Epílogo

5.6K 428 85
                                    



El sonido del metal sobre el mármol era algo escalofriante, pero podía seguirse a la perfección. Esa mañana nadie había reparado en ella, y se sentía como una verdadera policía al acecho del ruidoso ladrón. Avanzó sigilosa por los pasillos largos, ocultándose detrás de las columnas para no ser vista por las jóvenes que pasaban de un lado a otro a esas horas de la mañana. Cuando llegó a un revuelo, vislumbró al ladrón menos discreto de todos, aunque al parecer había logrado llegar hasta allí sin mayor incidente que una pequeña niña de cuatro años como ella. Descalza, avanzando de puntillas, entró en la sala oscura en pos del pequeño que cargaba una espada que abultaba más que él. Miró hacia un lado y hacia el otro, y cuando estuvo en el interior observó lo que esperaba que fuera la silueta del niño. No obstante, no había nadie. ¿Se había equivocado? No, él había entrado allí, estaba segura.
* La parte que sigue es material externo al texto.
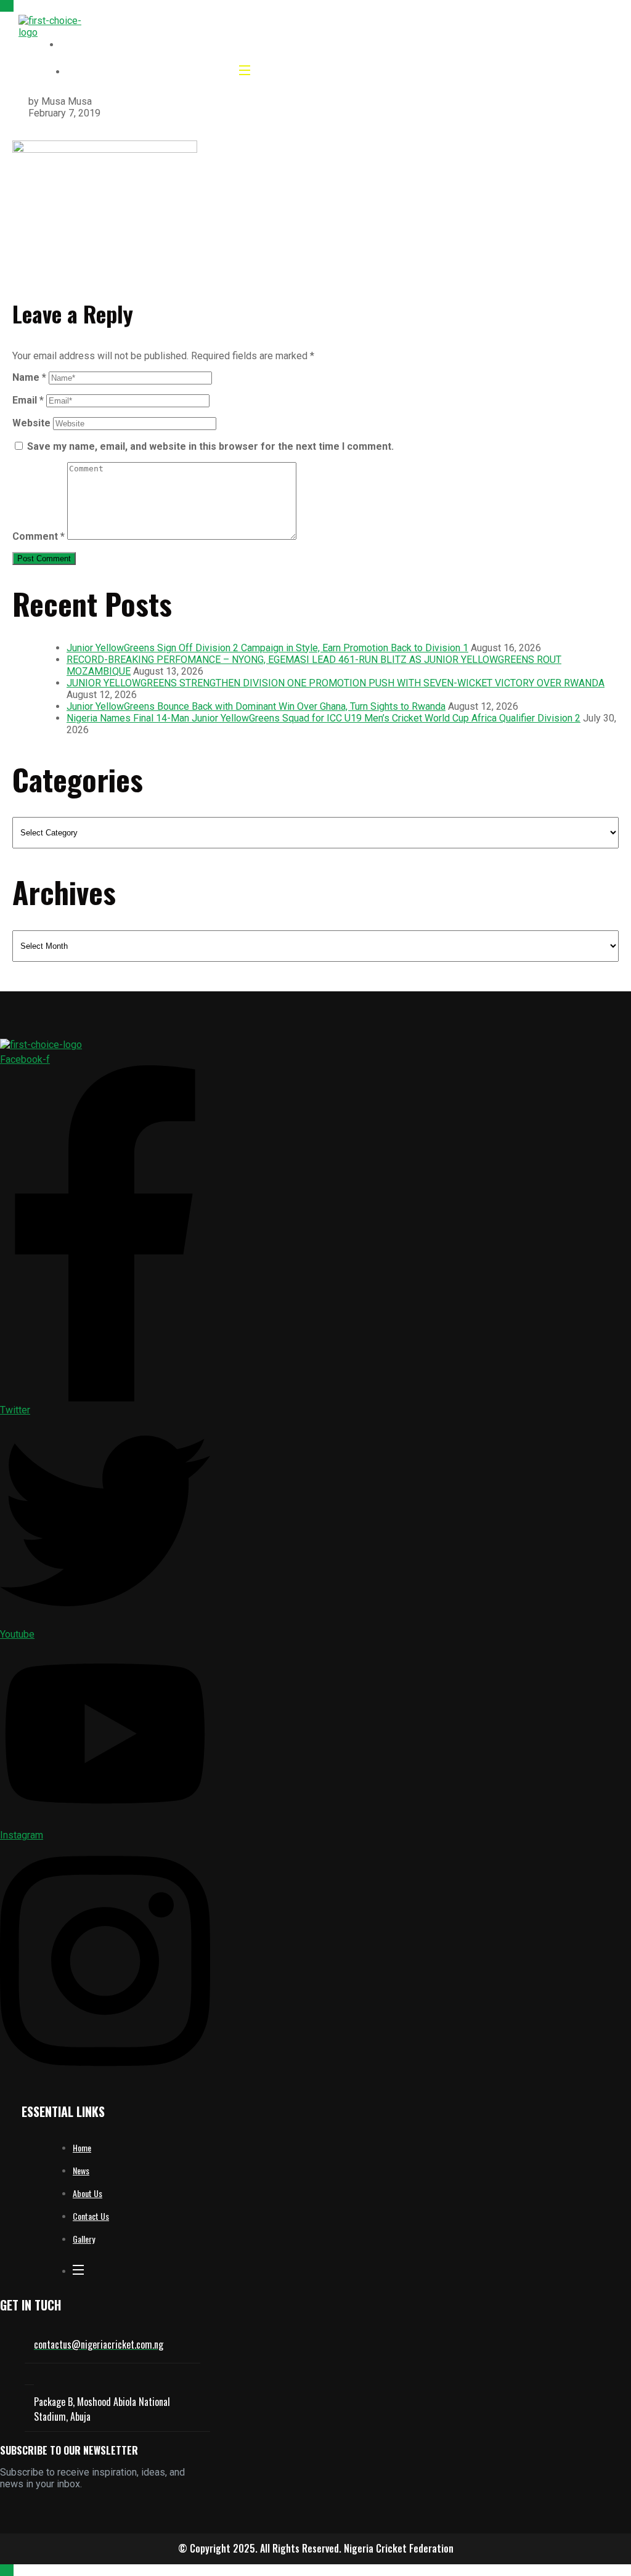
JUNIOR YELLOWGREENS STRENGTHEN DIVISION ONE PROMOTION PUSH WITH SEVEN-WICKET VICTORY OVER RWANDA (336, 683)
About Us (87, 2193)
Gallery (84, 2238)
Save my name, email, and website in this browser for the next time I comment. (210, 446)
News (81, 2170)
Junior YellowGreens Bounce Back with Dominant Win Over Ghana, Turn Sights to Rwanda (256, 706)
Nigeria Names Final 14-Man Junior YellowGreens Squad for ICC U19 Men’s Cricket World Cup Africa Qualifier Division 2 (323, 718)
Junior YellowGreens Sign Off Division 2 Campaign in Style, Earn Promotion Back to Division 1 (267, 648)
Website (31, 423)
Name (29, 377)
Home (82, 2147)
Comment (38, 536)
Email (28, 400)
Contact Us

De repente, una mano tapó su boca impidiendo que gritara y la apartó de la puerta. Mientras se quedaba escondida en brazos de su captor, una joven de cabellos largos, rubios y trenzados apareció por el marco de la puerta con los brazos en jarra.

—Será mejor que no os escondáis o será peor —gritó hacia la nada. La mujer, al no obtener respuesta, se cruzó de brazos—. Muy bien, avisaré a vuestro padre. O mejor, a vuestra madre. —Y acto seguido se marchó por donde había venido.

La pequeña le dio un fuerte puntapié a la vez que apartaba al niño que había estado sujetándola. El pequeño se alejó cuando esta le mordió la mano, pero no gritó. La miró enfadado.

—¡Eirene nos ha pillado por tu culpa! —gritó el pequeño.

—¡De eso nada! ¡Has sido tú, has hecho mucho ruido con lo que has robado! ¡Ladrón!

El niño, de unos seis años, llevaba la espada cargada a la espalda. Después de arrastrarla por todas partes había decidido llevarla a cuestas. Aunque demasiado tarde, claro.

La niña lo miró enfadada y puso los brazos en jarra imitando a los mayores cuando no les parecía bien algo. El pequeño rió con ganas y la copió empleando una posición más masculina, haciendo referencia a los hombres adultos que hacían lo mismo. O tal vez, el pequeño había visto demasiado Superman.

—¿Vas a dejar que nos vayamos, o esperarás a que mamá nos castigue? —sugirió.

—¡Yo no he hecho nada, irás a mamá y te castigará solo a ti! —gritó la pequeña. El niño la cogió del brazo.

—¡De eso nada! —dijo mientras la instaba a correr hacia fuera.

El pequeño era más alto que ella, por lo que no pudo resistirse y cedió. Aunque no paró de protestar. Los cabellos cortos, castaños y algo ondulados del niño estaban despeinados a causa de la carrera y el esfuerzo de cargar una espada tan grande. Poseía unos ojos dorados preciosos que observaron con avidez la puerta que estaban a punto de alcanzar. Por otro lado, la pequeña de cabellos tan negros como el carbón, atados en dos coletas altas, intentó detenerlo sin resultado alguno. Al llegar a la puerta, se chocaron con una figura más alta. Los ojos verdes de la pequeña se alzaron poco a poco hasta encontrarse con unos parecidos a los suyos.

—Mamá —murmuró la pequeña—. ¡Todo ha sido culpa de Arsen! ¡Ha robado la espada de Hefes!

La espada a medio terminar que el pequeño Arsen había robado, era una de las últimas creaciones de Hefesto. Aunque había permanecido siglos fuera del Olimpo con su mujer, ahora había regresado a sus labores como herrero de los dioses. Al parecer, la tarea del dios era fascinante para el pequeño. Nunca se cansaba de coger sus cosas.

—¡Chivata! —gritó en un murmullo hacia la pequeña. Ella le sacó la lengua y se acercó a su madre.

—¿Cuántas veces te he dicho que no debes coger las cosas de Hefesto? Cada vez que venimos al Olimpo haces lo mismo. ¡La próxima vez te quedarás en casa! —amenazó la mujer, luego se agachó y cargó a la pequeña con el ceño todavía fruncido—. ¡Y tú, renacuajo, deberías dejar de seguir a tu hermano, algún día te meterás en un buen lío y eres todavía muy pequeña!